Using the sample GKG 2.0 BigQuery network query, the following visualization shows the network of the top 1,500 connections among names mentioned in global coverage of the Greek debt crisis in the first half of July. The actual query examined all coverage mentioning Greece from July 1-15, 2015, and constructed a histogram of all of the names that appear together in coverage, selecting the top 1,500 strongest connections. Looking at the network below, the diagram yields a pretty robust approximation of the reality of the debt crisis, with all of the major players front and center and connected to each other in the ways you would expect. So, while this visualization does not yield any groundbreaking new findings that a well-read reader would not have already gathered from following the myriad coverage of the debt crisis, it does reinforce that GDELT captures a strong approximation of the actual leadership dynamics underlying global politics.
Technical Details
For the technically-minded, the diagram above was made following the Google BigQuery + GKG 2.0 Sample Queries network examples (towards the bottom of that page), using the following query:
SELECT a.name, b.name, COUNT(*) as count
FROM (FLATTEN(
SELECT GKGRECORDID, UNIQUE(REGEXP_REPLACE(SPLIT(V2Persons,';'), r',.*', ")) name
FROM [gdelt-bq:gdeltv2.gkg]
WHERE DATE>20150700000000 and DATE < 20150715000000 and V2Locations like '%Greece%'
,name)) a
JOIN EACH (
SELECT GKGRECORDID, UNIQUE(REGEXP_REPLACE(SPLIT(V2Persons,';'), r',.*', ")) name
FROM [gdelt-bq:gdeltv2.gkg]
WHERE DATE>20150700000000 and DATE < 20150715000000 and V2Locations like '%Greece%'
) b
ON a.GKGRECORDID=b.GKGRECORDID
WHERE a.name<b.name
GROUP EACH BY 1,2
ORDER BY 3 DESC
LIMIT 1500
Several other modifications of the above were tested, such as adding a language filter to each of the two where clauses above – testing " TranslationInfo LIKE '%srclc:ell%' " for Greek, " TranslationInfo LIKE '%srclc:deu%' " for German, and " TranslationInfo LIKE '%srclc:fra%' " for French.

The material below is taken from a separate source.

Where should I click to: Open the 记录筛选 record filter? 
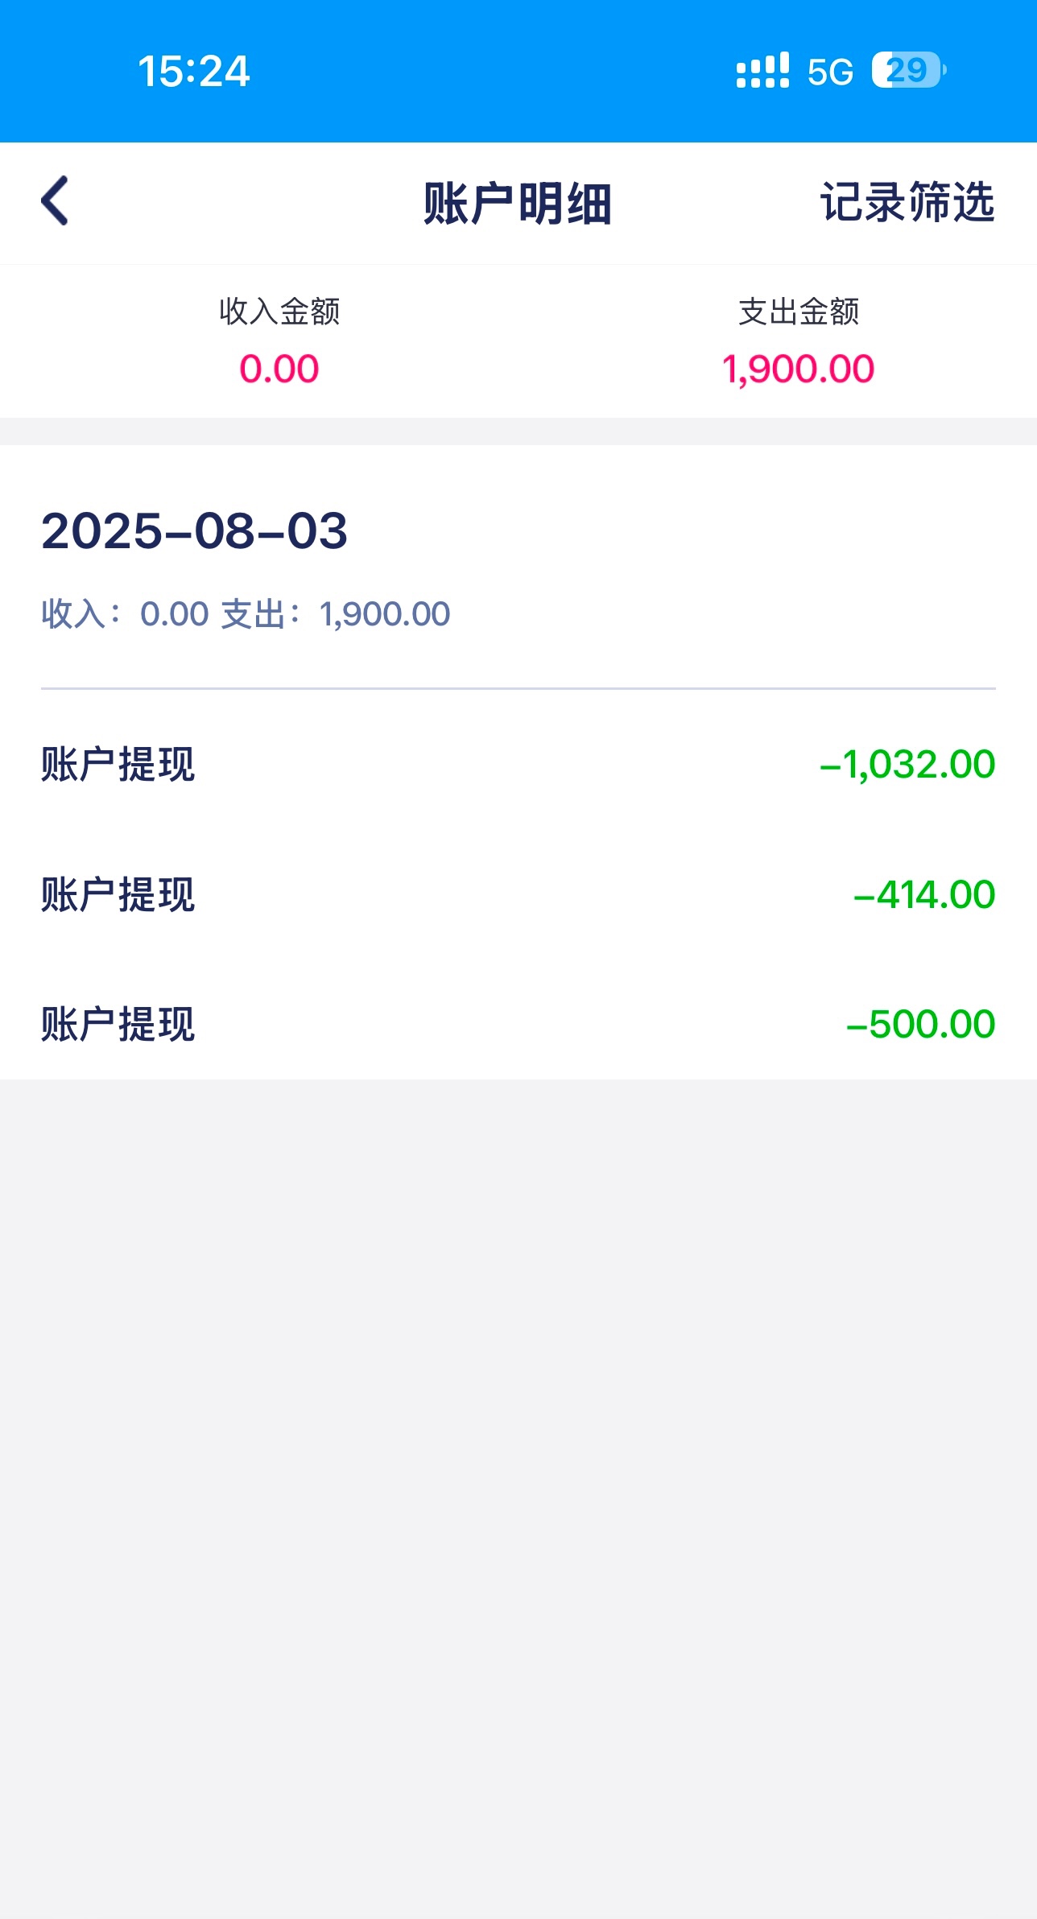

A topical histogram was also tested, to return the top World Bank topics discussed in Greek-related coverage during those days:
SELECT theme, COUNT(*) as count
FROM (
select REGEXP_REPLACE(SPLIT(V2Themes,';'), r',.*', ") theme
from [gdelt-bq:gdeltv2.gkg]
where DATE>20150700000000 and DATE < 20150715000000 and V2Locations like '%Greece%' and TranslationInfo LIKE '%srclc:ell%'
)
group by theme
having theme like 'WB_%'
ORDER BY 2 DESC
LIMIT 15
The results are unsurprising, but reassuring that the approach generates reasonable results:
Category | Number Mentions |
WB_1104_MACROECONOMIC_VULNERABILITY_AND_DEBT | 48156 |
WB_450_DEBT | 47717 |
WB_696_PUBLIC_SECTOR_MANAGEMENT | 40189 |
WB_2432_FRAGILITY_CONFLICT_AND_VIOLENCE | 38134 |
WB_840_JUSTICE | 32349 |
WB_2470_PEACE_OPERATIONS_AND_CONFLICT_MANAGEMENT | 28405 |
WB_2471_PEACEKEEPING | 27019 |
WB_2473_DIPLOMACY_AND_NEGOTIATIONS | 26922 |
WB_936_ALTERNATIVE_DISPUTE_RESOLUTION | 26865 |
WB_843_DISPUTE_RESOLUTION | 26865 |
WB_939_NEGOTIATION | 26734 |
WB_471_ECONOMIC_GROWTH | 13874 |
WB_135_TRANSPORT | 13592 |
WB_698_TRADE | 12943 |
WB_621_HEALTH_NUTRITION_AND_POPULATION | 12862 |
Finally, a modified version of the network code was tested that returns an approximation of the average tone of each link (in reality it is really an average of the two averages of their independent occurrences):
SELECT a.name, b.name, COUNT(*) as count, (avg(a.tone)+avg(b.tone))/2 as linktone
FROM (FLATTEN(
SELECT GKGRECORDID, UNIQUE(REGEXP_REPLACE(SPLIT(V2Persons,';'), r',.*', ")) name, FLOAT(REGEXP_EXTRACT(V2Tone, '^(.*?),')) tone
FROM [gdelt-bq:gdeltv2.gkg]
WHERE DATE>20150700000000 and DATE < 20150715000000 and V2Locations like '%Greece%'
,name)) a
JOIN EACH (
SELECT GKGRECORDID, UNIQUE(REGEXP_REPLACE(SPLIT(V2Persons,';'), r',.*', ")) name, FLOAT(REGEXP_EXTRACT(V2Tone, '^(.*?),')) tone
FROM [gdelt-bq:gdeltv2.gkg]
WHERE DATE>20150700000000 and DATE < 20150715000000 and V2Locations like '%Greece%'
) b
ON a.GKGRECORDID=b.GKGRECORDID
WHERE a.name<b.name
GROUP EACH BY 1,2
ORDER BY 3 DESC
LIMIT 1500
Though, in the case of Greece this does not yield sufficient stratification to produce a distinct visual. You could also add additional filters, such as narrowing to just a subset of media outlets by adding a filter like " SourceCommonName in (select domain from [mytable])) " to the two where clauses above (replacing "mytable" with the name of your BigQuery table). For example, you might filter against the Alexa One Million list to get a more Westernized perspective on a topic.
Instead of a network query, if you just want to fetch a list of URLs of coverage of Greece, you could add "IFNULL(REGEXP_EXTRACT(TranslationInfo, 'srclc:(.*?);'), 'eng') lang" to your select query to return the three-letter language code of the article (automatically recasts nulls to "eng" for English).
If you want to add topical filters to your query, traditionally you might use a "LIKE '%%' " query, but if you want to ensure that there are at least two matches in the document of any of your selected themes, this is not possible with a traditional LIKE (you can easily set up a LIKE to require that a given theme appear twice, but not that any of a set of themes appear twice). Instead, you can use the REGEXP_MATCH operator "REGEXP_MATCH(V2Themes, '(WB_1104_MACROECONOMIC_VULNERABILITY_AND_DEBT|WB_696_PUBLIC_SECTOR_MANAGEMENT|WB_2473_DIPLOMACY_AND_NEGOTIATIONS|WB_936_ALTERNATIVE_DISPUTE_RESOLUTION).*(WB_1104_MACROECONOMIC_VULNERABILITY_AND_DEBT|WB_696_PUBLIC_SECTOR_MANAGEMENT|WB_2473_DIPLOMACY_AND_NEGOTIATIONS|WB_936_ALTERNATIVE_DISPUTE_RESOLUTION)')".
Happy visualizing!